### Written tasks:
a - Retype the passage on CPS and homeschooling word for word, starting at "10 Responses so" and ending at "love to you.".
b - Extend the passage on CPS and homeschooling from its final sentence onward.

### Given passage:
'''

People who work against CPS in investigating child abuse are deplorable. But there’s a certain level of despicable-ness for the kinds of people who lie to their children and make them fear people who could help them.

***

Phoenix On April - 20 - 2013

10 Responses so far.

  1. […] there’s more to this, too. When HSLDA teaches children to be afraid of social workers, it is teaching them to see their helpline as the enemy. CPS workers ought to be seen as friends and supporters of children, there to listen to kids and […]

  2. Hillary says:

    Anne, this makes me weep. I’m so, so sorry. Children should never have to go through this.

    Tender love to you.

  3. […] isn’t by any means an experience unique to me. Consider this post from The Eighth and Final Square, entitled, “we were taught to fear the people who could […]

  4. Lana says:

    wow. I was definitely scared of the CPS, but my parents never threated to call the CPS themselves. tehre’s no doubt your parents were abusive, but the CPS probably wouldn’t have removed your siblings even if your siblings had spoken the truth…unless the said they were being beaten or something.

  5. […] isn’t by any means an experience unique to me. Consider this post from The Eighth and Final Square, entitled, “we were taught to fear the people who could […]

  6. Lars Jorgensen says:

    This is sad to read. I have been part of homeschool circles for 25 years. As a leader I got to know a few bad situations that required intervention by leaders and friends. I also heard about CPS disasters locally – not through HSLDA. I knew some of the leaders in HSLDA. They are decent people who have seen abuse by CPS. Are there homeschool parents who are not doing well by their children? Absolutely. Are there more than in other populations? Not amongst the ones I met. But still as leaders we do need to watch for it and reach out to families that are struggling. If your siblings are still under your parents care I would strongly encourage you to go to their pastor privately and explain what has happened.
    If yours is a call to homeschool parents to keep an eye out for abuse in other homeschool children that is fine. I’d add that we should also keep an eye out for eating disorders, cutting, and drugs – we are not immune to the problems of the society we live in.
    Be aware that your comments sound like a general condemnation of homeschooling and HSLDA and generates a strong enough reaction that the message I hope you are trying to send isn’t being heard.

    • Caterina says:

      Lars, do you actually know what it takes to get a child removed from its parents’ care for longer than about a month?

      No? Let me spell it out for you: in order for a child to be permanently removed from the home, not only does a worker need to receive a call, she has to believe the child is unsafe, warranting emergency removal. If the next person in line, the intake worker, does not agree, the child goes back.

      If the intake worker agrees that the child is unsafe, a temporary custody hearing is held in which a judge now has to be convinced that the child is unsafe. If the judge does not agree, the child goes back.

      If the judge agrees that the child is unsafe, the district attorney has to set the wheels in motion for a formal hearing. In the interim, if the DA and the intake worker find that informal measures can be taken to keep the child safe, the child goes back. Are you picking up on the pattern yet?

'''

### Data block:
'''

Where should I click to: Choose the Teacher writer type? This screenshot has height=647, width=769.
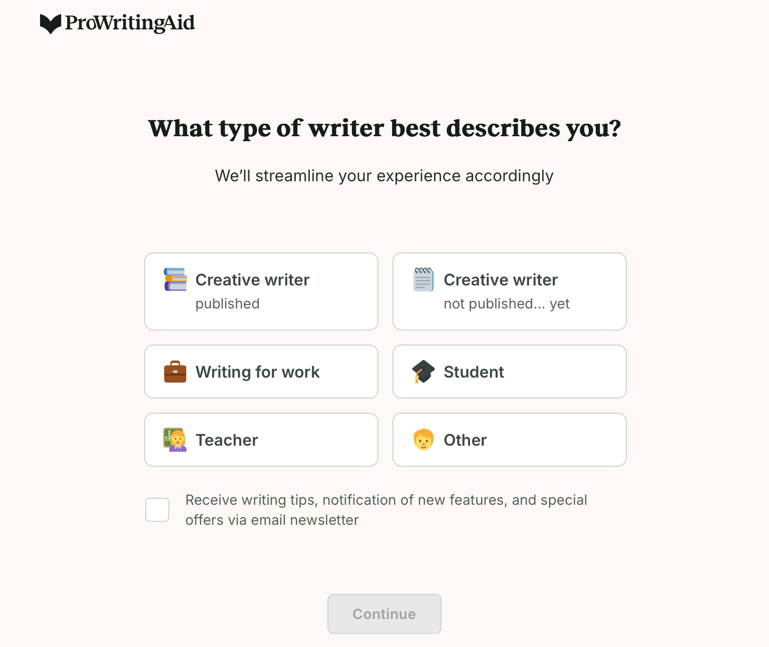tap(261, 440)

'''

### Task results:
a -
10 Responses so far.

  1. […] there’s more to this, too. When HSLDA teaches children to be afraid of social workers, it is teaching them to see their helpline as the enemy. CPS workers ought to be seen as friends and supporters of children, there to listen to kids and […]

  2. Hillary says:

    Anne, this makes me weep. I’m so, so sorry. Children should never have to go through this.

    Tender love to you.

b -
      If a hearing goes forward, the parents get to tell the judge their side of the story. Should the parents plead guilty to or be found guilty of abuse, it is STILL up to the judge to decide where the child goes. Conditions of return are typically imposed if a judge finds the child is in an unsafe environment at this point. The parents can choose to cooperate with the courts at any time. They can work to fix things and the child goes back.

      There is one small box at the end of some complicated diagrams in my textbook in which, at last, the parents have proven themselves utterly incapable and their rights are terminated, one outcome out of so many possibilities. At every turn, CPS/OCFS and the courts want to find a way to get that child into the safest, most nurturing environment, and the one they pick is usually the child’s own family. Long-term removal (before termination of parental rights) happens just before the end of the process, while the parents are presumably working on whatever was dangerous about the home.

      I refer you to Kirst-Ashman and Hull’s Generalist Practice with Organizations and Communities, 5th ed. for further reading.

  7. […] on HSLDA and child abuse, writes a post about her own homeschooling experience. It is entitled, “we were taught to fear the people who could help.” The author says she, too, was “instilled with a fear of CPS.” As a survivor of abuse […]

  8. Heidi U says:

    I think a lot of people besides home schoolers are afraid of CPS. I was as a child. Not because my parents ever said anything, but because I knew a 7 year old that lived in a group home with teenage boys. I never wanted to be that kid. I didn’t want to go into foster care even if it was bad at my home. I went to ps all my life. Now I am a foster parent and a home schooler. DCFS and such are in my house often because of my foster care licencing and getting kids for visits, counseling my foster kids whatever. They know I home school. It really isn’t a big deal to them. But I have had a couple foster kids in my home that I really cannot understand why they were removed. Parents not stellar, but better then some I know. CPS or anyone that can take your kids can be worrisome. Some times kids are taken wrongly. Sometime the DCFS person thinks you are not a good parent and that’s it. I have seen it from the foster parent side. As Americans no law enforcement officers or DFCS workers should be let in your home without a warrant. That is not a crazy homeschooler thing, that is just our rights as citizens being exercised. All this said, there is a time and place for DCFS to step in. Your family is the example for sure. There are many others from ps and hs and cs. Abuse doesn’t stay in one place.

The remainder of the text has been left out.